Studio album by The Dillards
- Released: 1970
- Genre: Rock; country; folk; bluegrass;
- Length: 32:37
- Label: Elektra
- Producer: John Boylan

The Dillards chronology
| Wheatstraw Suite (1968) | Copperfields (1970) | Roots and Branches (1972) |

= Copperfields =

Copperfields is the fifth album by American band the Dillards.
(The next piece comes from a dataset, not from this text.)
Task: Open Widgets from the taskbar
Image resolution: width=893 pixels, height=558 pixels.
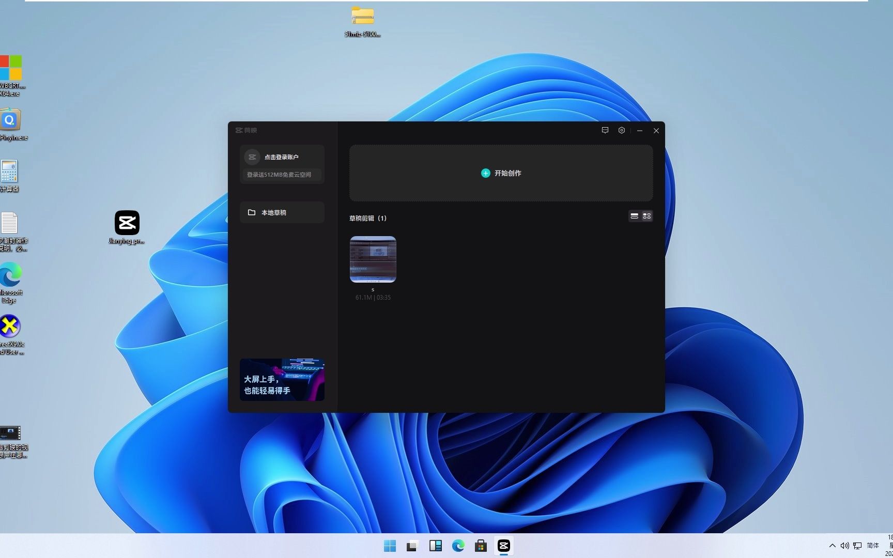Action: 435,546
Further distancing themselves from traditional bluegrass music, the album draws from bluegrass, rock, folk and country music, with prominent orchestra and increased use of drums (played by Paul York), electric bass guitar and electric guitar on "Brother John". Herb Pedersen, who replaced Doug Dillard starting with Wheatstraw Suite, assumes a more prominent role on this album, writing more songs, contributing more vocals and appearing more prominently on the album cover.

Professional ratings
Review scores
| Source | Rating |
| Rolling Stone | (Mixed) |

==Track listing==
1. "Rainmaker" (Bill Martin, Harry Nilsson)
2. "In Our Time" (Rodney Dillard, Mitch Jayne)
3. "Old Man at the Mill" (Doug Dillard, Rodney Dillard, Mitch Jayne, Herb Pedersen, Dean Webb)
4. "Touch Her If You Can" (Rodney Dillard, Mitch Jayne)
5. "Woman Turn Around" (Rodney Dillard, Mitch Jayne)
6. "Yesterday" (Lennon–McCartney)
7. "Brother John" (Herb Pedersen)
8. "Copperfields" (Herb Pedersen)
9. "West Montana Hannah" (Mitch Jayne, Herb Pedersen)
10. "Close the Door Lightly" (Eric Andersen)
11. "Pictures" (Rodney Dillard)
12. "Ebo Walker" (Rodney Dillard, Mitch Jayne) (featuring Byron Berline on fiddle), (named for the friend of the group and future member of New Grass Revival, though despite the lyrics, he was not, in fact, dead)
13. "Sundown" (Herb Pedersen)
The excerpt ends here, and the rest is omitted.